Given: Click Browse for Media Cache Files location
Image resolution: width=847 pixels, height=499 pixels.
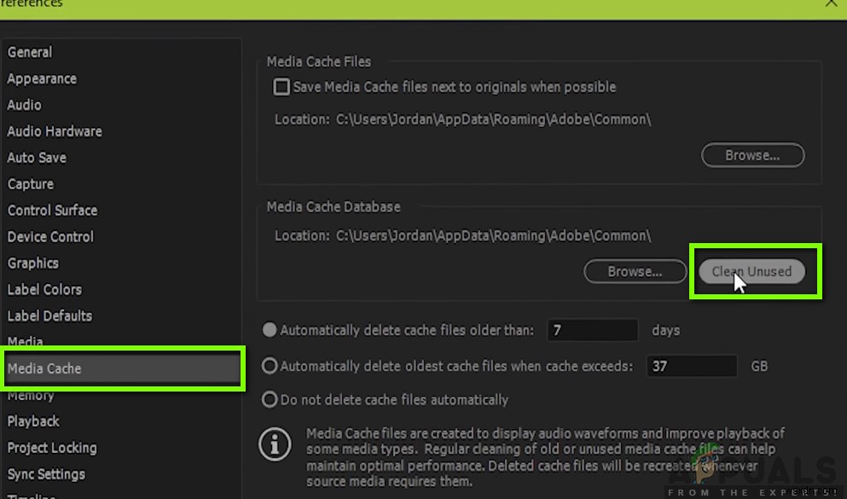Looking at the screenshot, I should pos(752,155).
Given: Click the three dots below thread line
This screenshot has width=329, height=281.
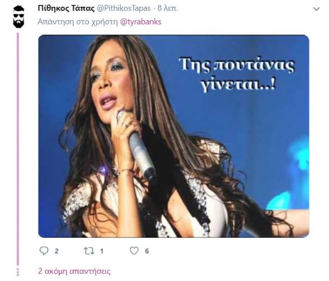Looking at the screenshot, I should coord(18,271).
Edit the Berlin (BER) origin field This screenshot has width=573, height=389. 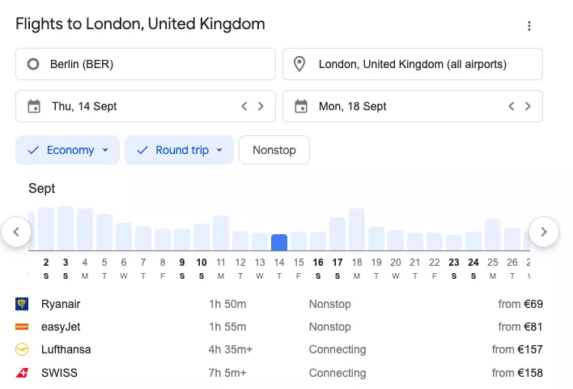tap(154, 64)
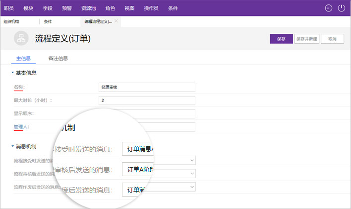Click the 名称 field containing 经理审核
Viewport: 351px width, 209px height.
[147, 87]
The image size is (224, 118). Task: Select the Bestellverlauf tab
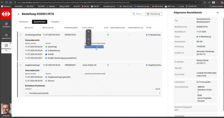click(39, 22)
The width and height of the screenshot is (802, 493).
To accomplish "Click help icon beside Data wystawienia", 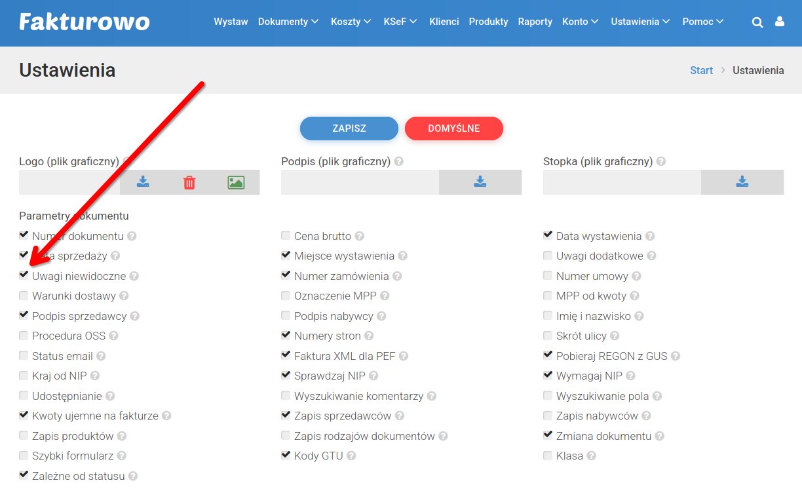I will [x=650, y=236].
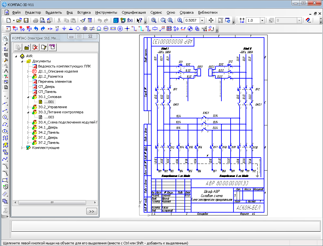Click the ground symbol icon in the electrical toolbar

tap(64, 28)
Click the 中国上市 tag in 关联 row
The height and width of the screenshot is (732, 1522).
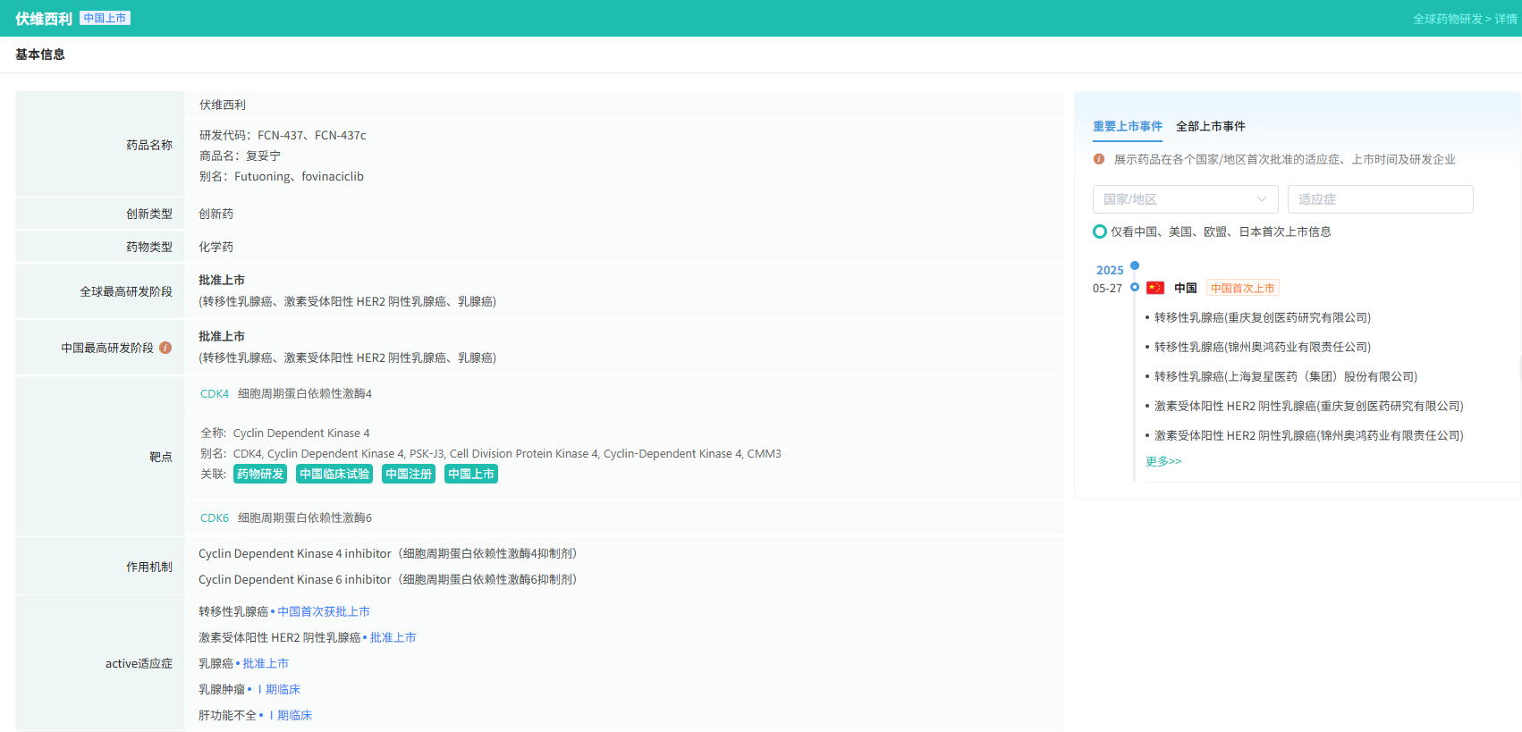(x=470, y=474)
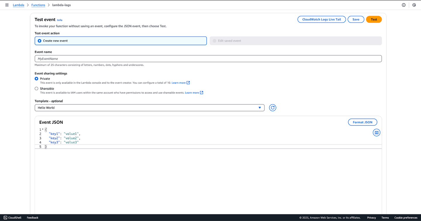Screen dimensions: 421x221
Task: Open CloudWatch Logs Live Tail
Action: [x=321, y=19]
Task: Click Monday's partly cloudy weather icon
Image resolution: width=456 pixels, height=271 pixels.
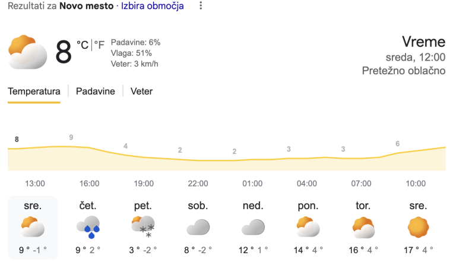Action: [308, 226]
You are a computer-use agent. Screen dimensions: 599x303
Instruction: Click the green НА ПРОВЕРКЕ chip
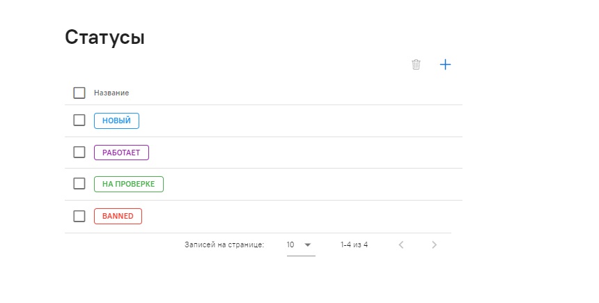coord(129,184)
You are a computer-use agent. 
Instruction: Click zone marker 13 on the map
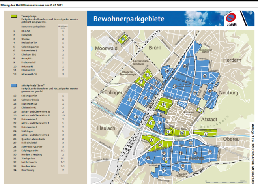[123, 39]
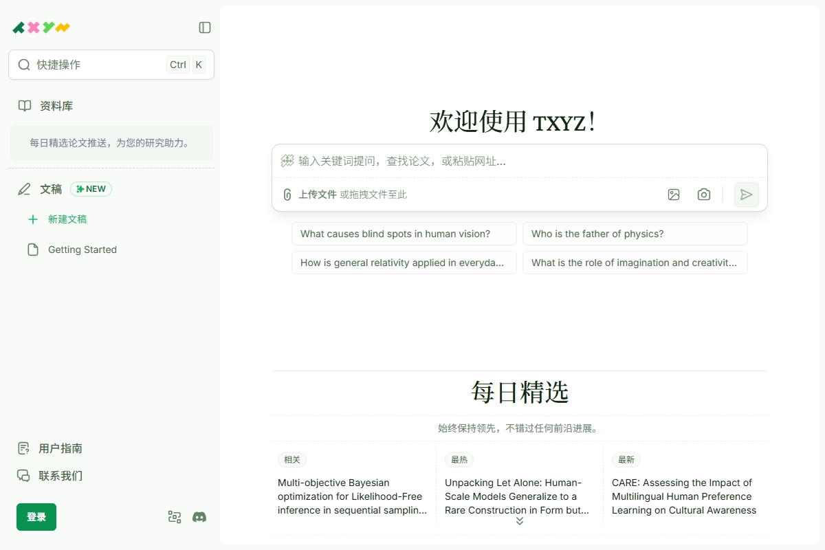The image size is (825, 550).
Task: Click the QR code icon near the sidebar bottom
Action: point(174,516)

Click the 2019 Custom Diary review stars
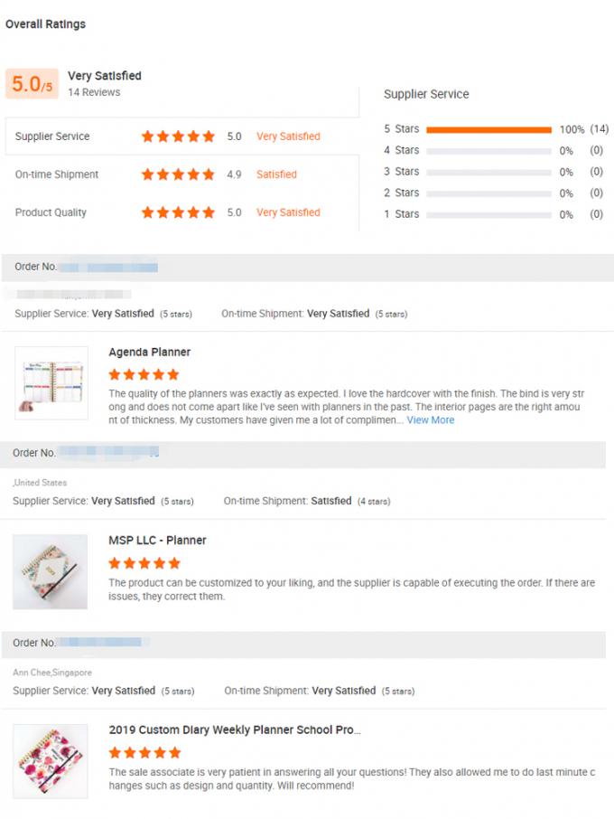pyautogui.click(x=144, y=752)
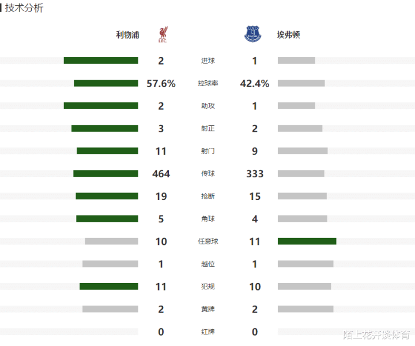Screen dimensions: 415x346
Task: Click Everton's green 任意球 bar
Action: (307, 241)
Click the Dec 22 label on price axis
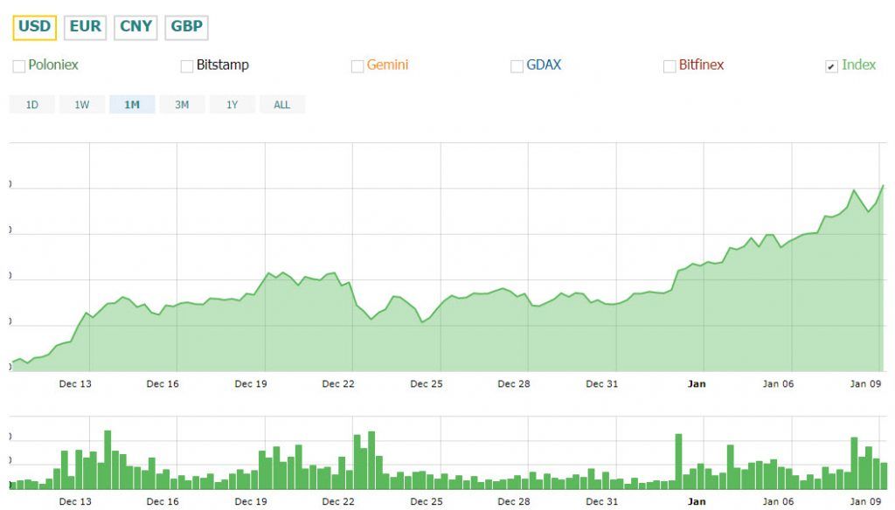Screen dimensions: 895x510 click(338, 383)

### YOUR TASK:
In the records above, how many lines contain the word "computer"? State only the number.

### EXERCISE ANSWER:
2